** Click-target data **
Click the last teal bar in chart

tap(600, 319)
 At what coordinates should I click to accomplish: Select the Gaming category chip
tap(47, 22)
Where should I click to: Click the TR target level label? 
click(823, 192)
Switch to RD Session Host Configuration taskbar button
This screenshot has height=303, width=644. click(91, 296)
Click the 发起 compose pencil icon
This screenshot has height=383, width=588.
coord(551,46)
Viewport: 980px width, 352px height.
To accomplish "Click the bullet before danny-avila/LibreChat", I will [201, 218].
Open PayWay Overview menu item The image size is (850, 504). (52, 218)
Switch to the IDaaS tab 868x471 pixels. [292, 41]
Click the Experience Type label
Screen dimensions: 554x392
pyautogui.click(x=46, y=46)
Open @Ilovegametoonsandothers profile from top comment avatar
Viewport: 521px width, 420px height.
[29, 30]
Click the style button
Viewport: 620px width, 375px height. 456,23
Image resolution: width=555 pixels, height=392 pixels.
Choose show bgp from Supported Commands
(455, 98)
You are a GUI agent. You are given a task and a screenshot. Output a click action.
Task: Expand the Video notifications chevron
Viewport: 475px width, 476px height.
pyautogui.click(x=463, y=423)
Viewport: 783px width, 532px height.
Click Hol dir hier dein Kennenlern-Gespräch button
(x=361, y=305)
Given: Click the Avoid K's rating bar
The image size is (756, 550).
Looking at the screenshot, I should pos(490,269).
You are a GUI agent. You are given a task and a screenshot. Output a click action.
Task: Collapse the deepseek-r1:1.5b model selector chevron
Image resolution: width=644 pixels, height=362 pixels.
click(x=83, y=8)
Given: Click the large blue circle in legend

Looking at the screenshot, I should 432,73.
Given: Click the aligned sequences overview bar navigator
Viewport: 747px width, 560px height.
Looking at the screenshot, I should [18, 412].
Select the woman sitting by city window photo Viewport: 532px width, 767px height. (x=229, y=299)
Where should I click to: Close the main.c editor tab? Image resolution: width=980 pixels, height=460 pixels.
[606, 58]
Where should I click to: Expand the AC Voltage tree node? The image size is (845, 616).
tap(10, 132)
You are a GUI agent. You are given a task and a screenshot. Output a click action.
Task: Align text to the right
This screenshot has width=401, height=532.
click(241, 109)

** Work to complete **
Rewrite the items above as a numbered list, starting at the line containing "Viewport: 980px width, 352px height." and ending at the line containing "Open PayWay Overview", leaving out blank lines.

** Solved problem **
1. Viewport: 980px width, 352px height.
2. To accomplish "Click the bullet before danny-avila/LibreChat", I will [201, 218].
3. Open PayWay Overview menu item The image size is (850, 504). (52, 218)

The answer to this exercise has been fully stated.